(Stored data entries)
------
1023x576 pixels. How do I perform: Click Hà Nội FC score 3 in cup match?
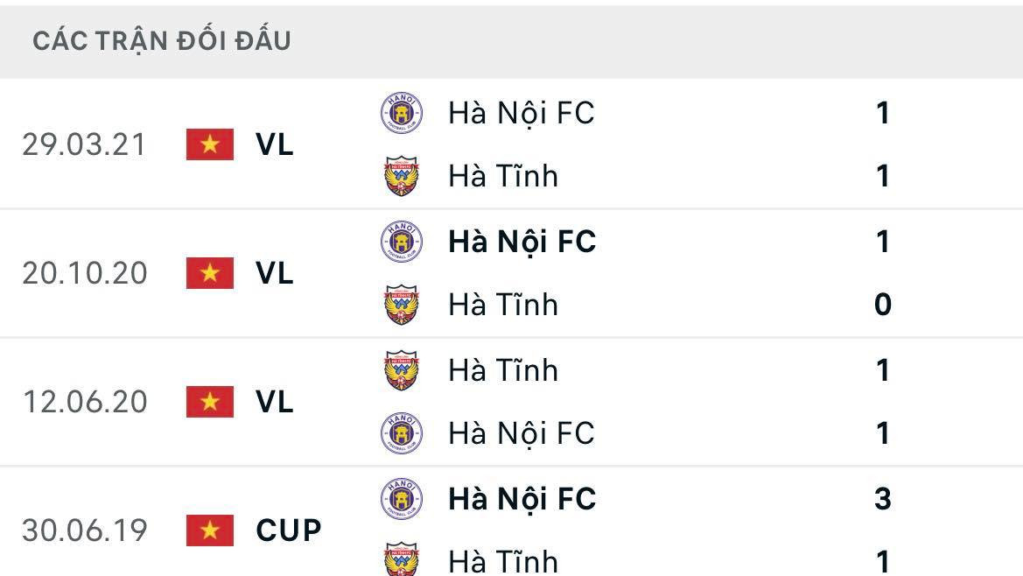[x=882, y=499]
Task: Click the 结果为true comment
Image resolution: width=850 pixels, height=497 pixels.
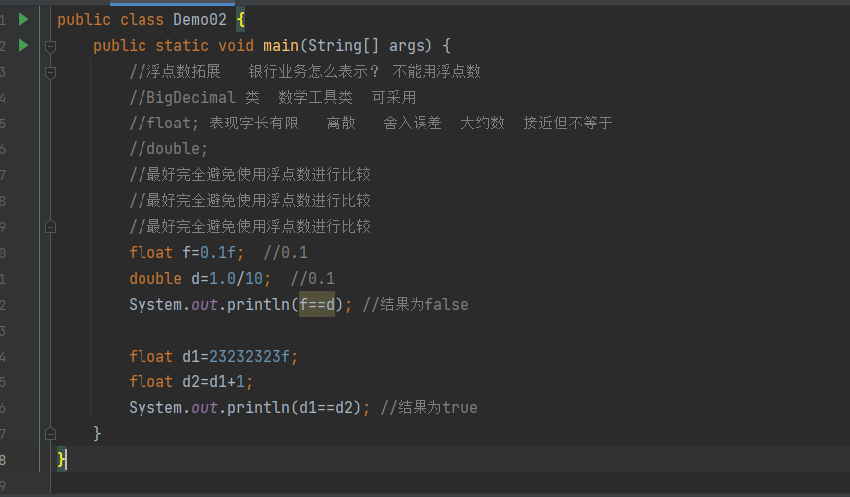Action: coord(428,407)
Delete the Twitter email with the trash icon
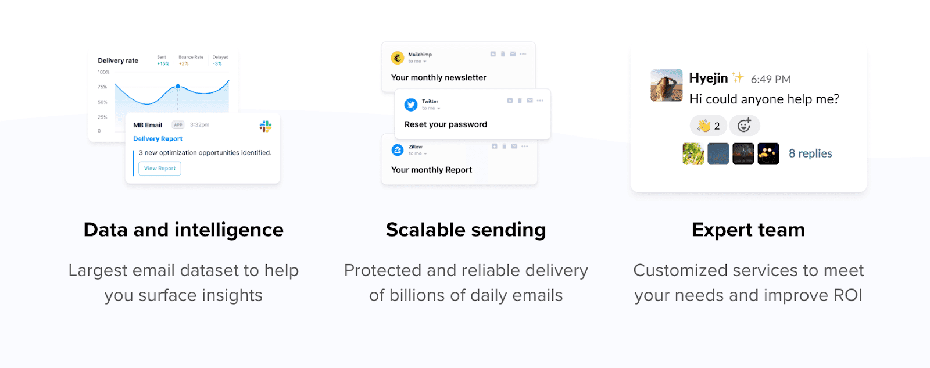Screen dimensions: 930x368 click(x=520, y=101)
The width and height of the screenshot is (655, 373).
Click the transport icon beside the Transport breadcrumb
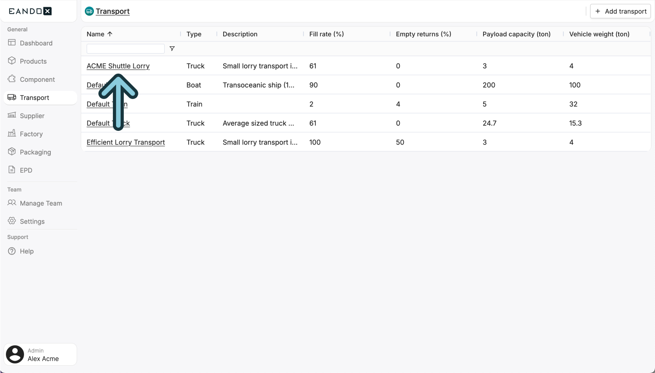click(x=89, y=10)
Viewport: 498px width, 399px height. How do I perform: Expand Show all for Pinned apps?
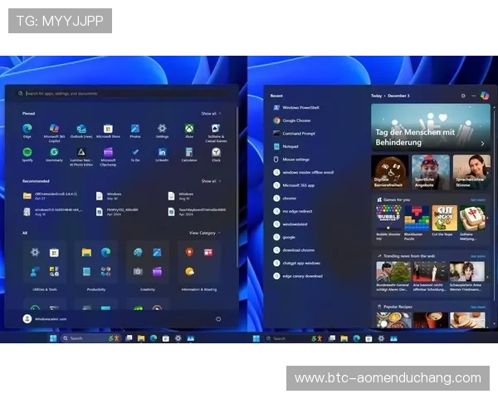(x=210, y=113)
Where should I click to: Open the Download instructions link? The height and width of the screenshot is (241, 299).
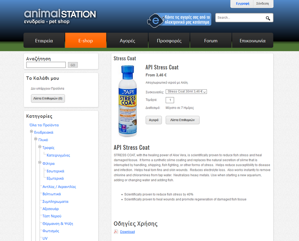click(127, 232)
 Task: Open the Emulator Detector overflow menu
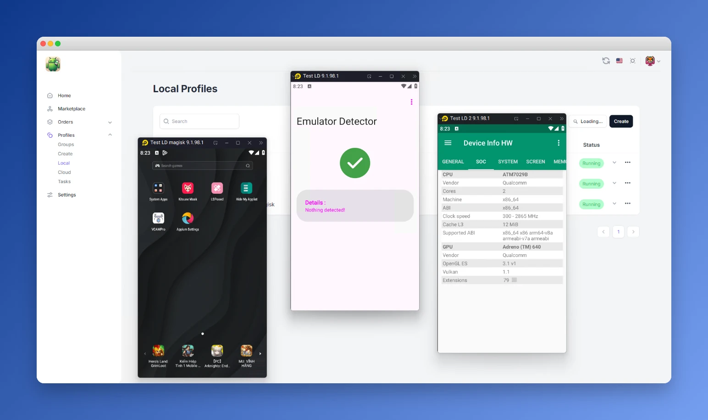coord(411,102)
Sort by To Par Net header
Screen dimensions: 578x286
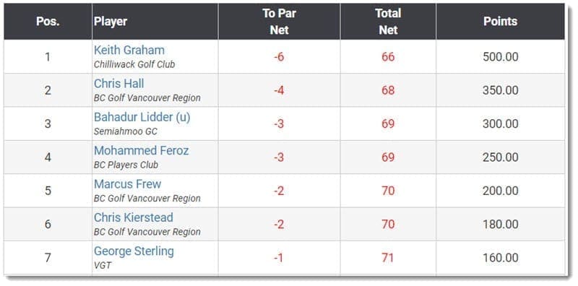tap(279, 22)
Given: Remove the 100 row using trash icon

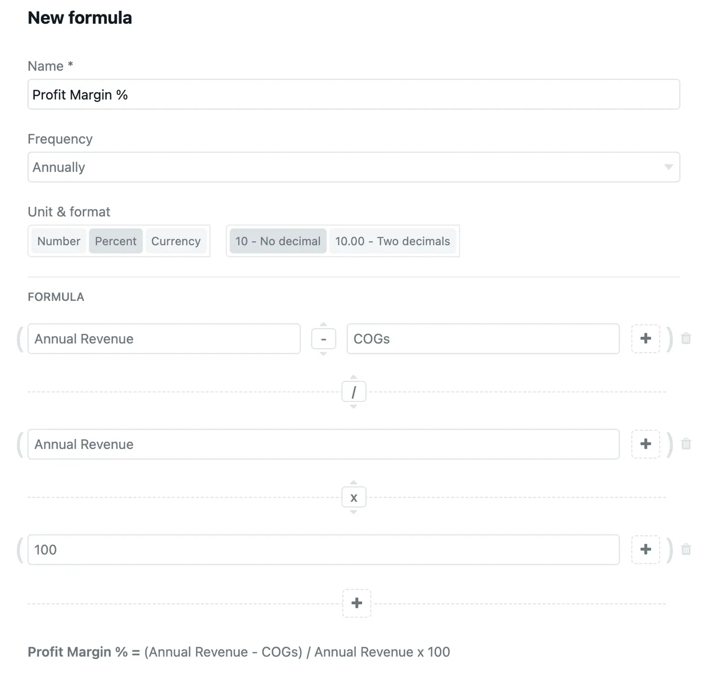Looking at the screenshot, I should coord(686,549).
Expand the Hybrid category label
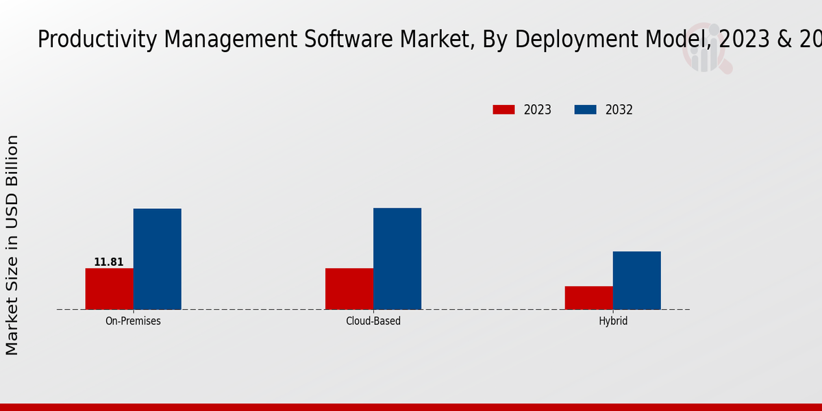This screenshot has width=822, height=411. click(612, 320)
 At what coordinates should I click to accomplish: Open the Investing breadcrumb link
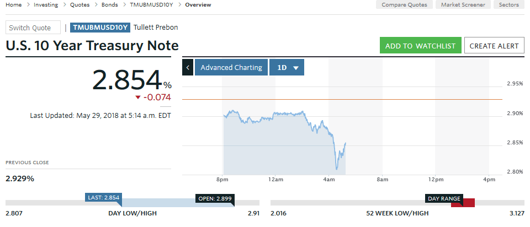pos(46,5)
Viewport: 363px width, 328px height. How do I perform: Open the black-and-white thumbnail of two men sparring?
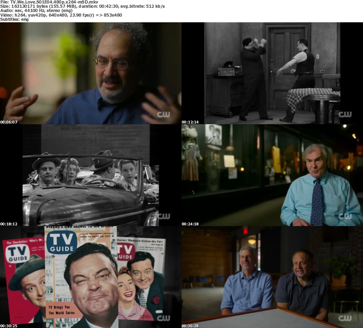pos(272,73)
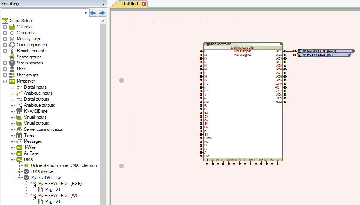
Task: Select My RGBW LEDs (RGB) tree item
Action: [60, 184]
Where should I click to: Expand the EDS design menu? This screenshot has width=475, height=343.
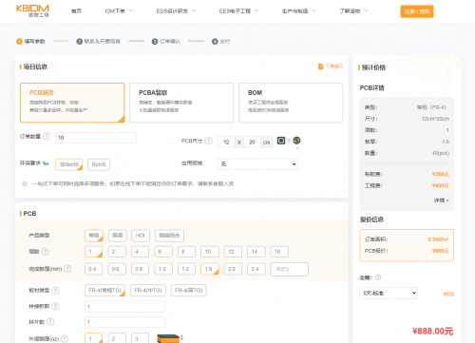pyautogui.click(x=176, y=11)
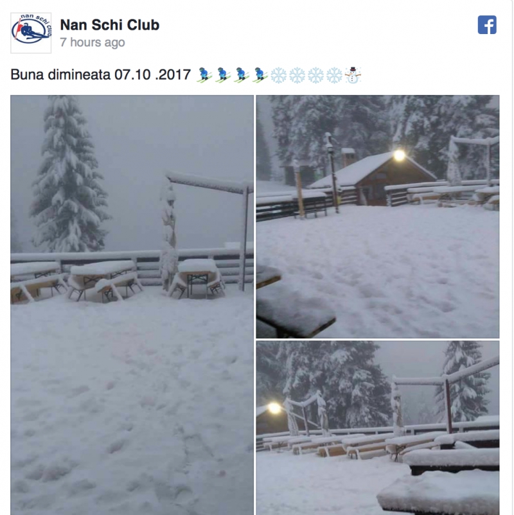Viewport: 514px width, 515px height.
Task: Open the Nan Schi Club profile logo
Action: pyautogui.click(x=31, y=33)
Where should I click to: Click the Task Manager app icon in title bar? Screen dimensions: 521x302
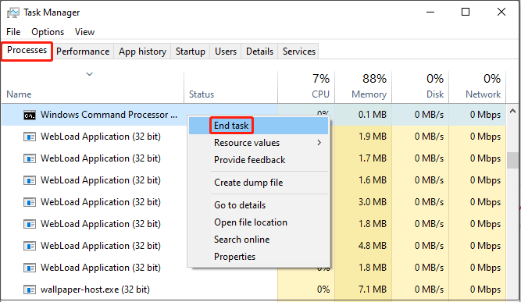13,12
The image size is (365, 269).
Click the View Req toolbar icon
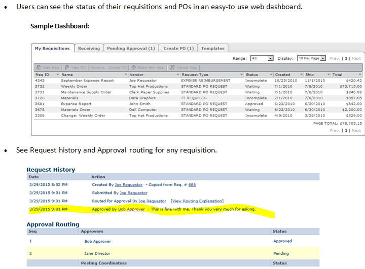click(38, 67)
------
What the task requires -> Repeat verbatim the range of lines that opens at the line containing "Where should I click to: Expand" and closes at the last line of the entries, excluding all pictures.

Task answer ->
Where should I click to: Expand the EDS design menu? This screenshot has width=475, height=343.
pyautogui.click(x=176, y=11)
Viewport: 514px width, 515px height.
Task: Open the Nan Schi Club profile logo
Action: pyautogui.click(x=31, y=33)
Where should I click to: Click the Task Manager app icon in title bar? Screen dimensions: 521x302
13,12
The image size is (365, 269).
Click the View Req toolbar icon
click(38, 67)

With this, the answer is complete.